Long time anime fans know the structure of a project like this and that since it is just a fraction of the material produced in the manga it will get only so far. But over the course of it, the show does a great job of introducing everyone and giving them enough of a story to feel well-realized and set the connections that will come together as it gets “more serious” for the final few episodes so that it has some weight to it. Normally, I detest when a show tries to do that in the last couple of episodes but it works well here as it was seeded into the overall concept of the seven witches and that there’s something they can do if they’re all together. But it also worked better than it should have because the first half of it keeps things smaller to a degree, both in character and abilities, and it presents us a story that’s more about Yamada and Shiraishi than anything else. And that makes their relationship work as it progresses since they’re given the time to explore the abilities and be together in that way.

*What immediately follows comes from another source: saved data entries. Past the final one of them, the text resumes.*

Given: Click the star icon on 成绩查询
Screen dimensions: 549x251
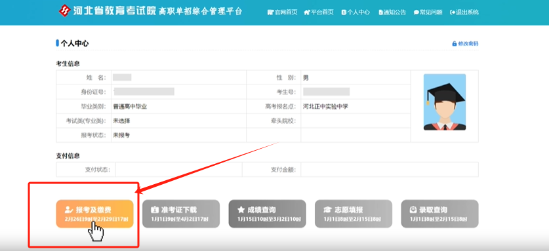Looking at the screenshot, I should 241,210.
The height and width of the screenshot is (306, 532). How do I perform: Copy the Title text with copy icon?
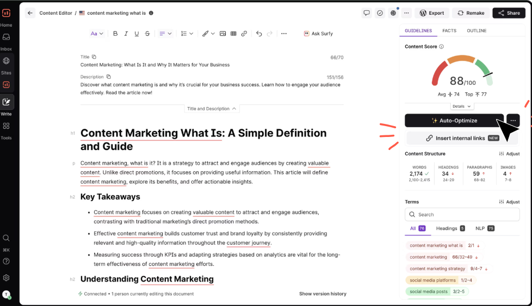[94, 57]
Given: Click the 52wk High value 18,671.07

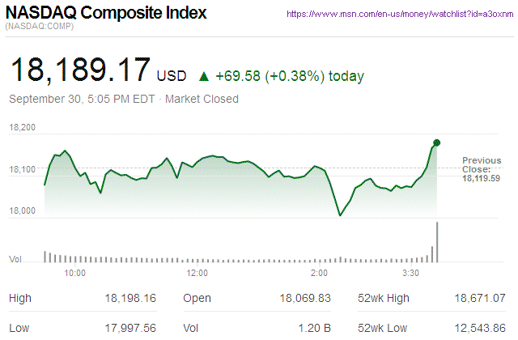Looking at the screenshot, I should coord(478,299).
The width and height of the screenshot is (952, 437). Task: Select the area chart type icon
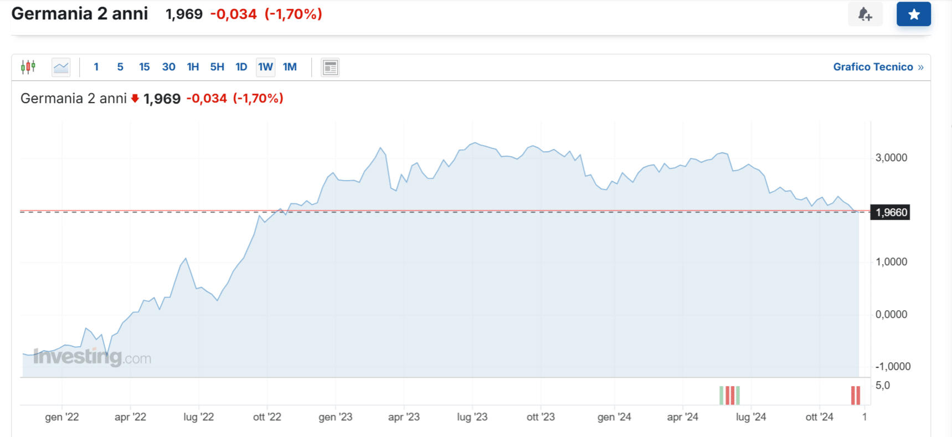61,67
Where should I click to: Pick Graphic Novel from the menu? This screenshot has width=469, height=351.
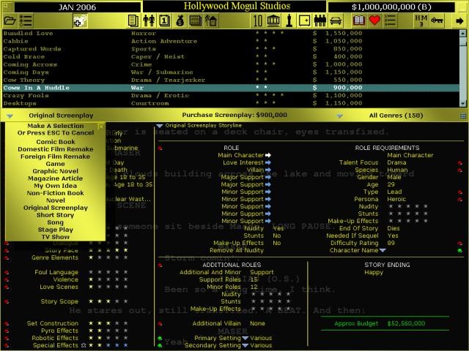click(x=56, y=169)
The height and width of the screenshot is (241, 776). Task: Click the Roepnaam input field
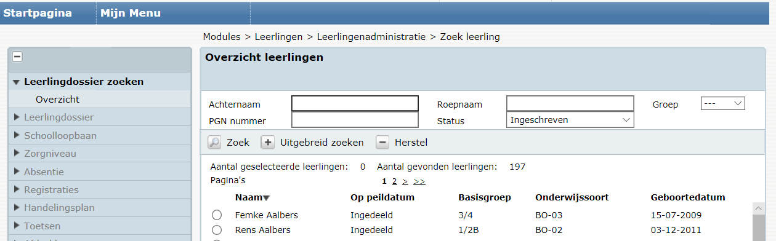click(570, 104)
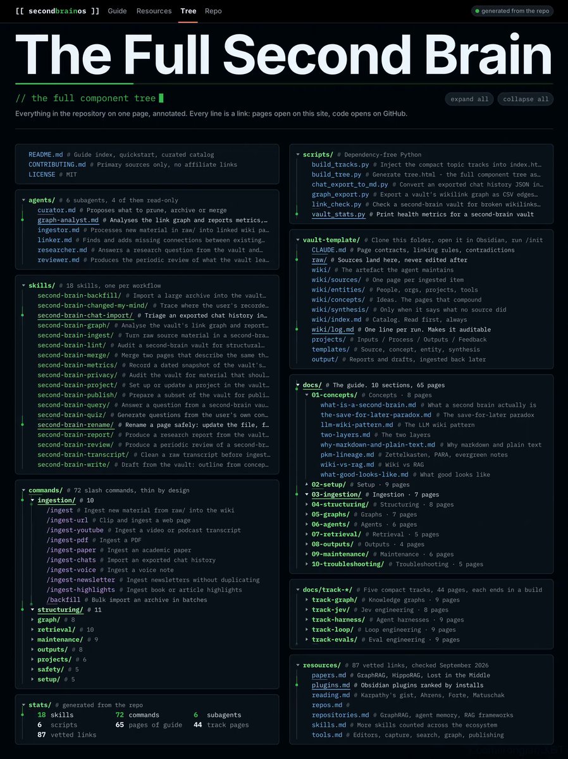Open the Repo navigation link
This screenshot has width=568, height=759.
pos(213,11)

Of course, the other thing that lets this series work as well as it does is the fanservice side of it. Some shows just can’t do it right and it just becomes too much but Yamada-kun finds a pretty good balance. The original creator wanted to explore some of that gender understanding aspect in switching bodies and while it doesn’t dig into it as much as I’d like (honestly, hentai stories work it better because they’re less beholden to things) we do get some good story ideas out of it with what everyone is going through and some playfulness in terms of physical attributes. But the show works a lot of sexy comedy along the way with great costumes, lots of flirtatious elements, and the kind of sexy romp material that I was hoping that it would have. It’s not overplayed like some shows but it’s not so restrained that it loses the kind of edge it needs to really draw in the fans that want it to be more than just subtle or a little risque.
I really enjoyed this show a lot more than I expected I would. I was partially dreading it because sexy comedies fall flat far too often and this one has so much material in manga form that I was expecting an open-ended piece. There’s room for plenty more but I really liked that it essentially told one story and gave it closure here, which makes it great for repeat viewings. I loved the visuals, character designs, fanservice, and sexuality of it all and I really enjoyed the characters, even if they are just archetypes, because the cast for both languages made that come alive in all the right ways. Definitely a very fun show that has been long overdue for a release.
Japanese Dolby TrueHD 2.0 Language, English Dolby TrueHD 5.1 Language, English Subtitles, Clean Opening, Clean Closing
Content Grade: A-
Audio Grade: B+
Video Grade: A-
Packaging Grade: B+
Menu Grade: B
Extras Grade: B-
Released By: Funimation
Release Date: January 9th, 2018
Running Time: 300 Minutes
Video Encoding: 1080p AVC
Aspect Ratio: 1.78:1 Widescreen
Sony KDL70R550A 70″ LED 1080P HDTV, Sony PlayStation3 Blu-ray player via HDMI set to 1080p, Onkyo TX-SR605 Receiver and Panasonic SB-TP20S Multi-Channel Speaker System With 100-Watt Subwoofer.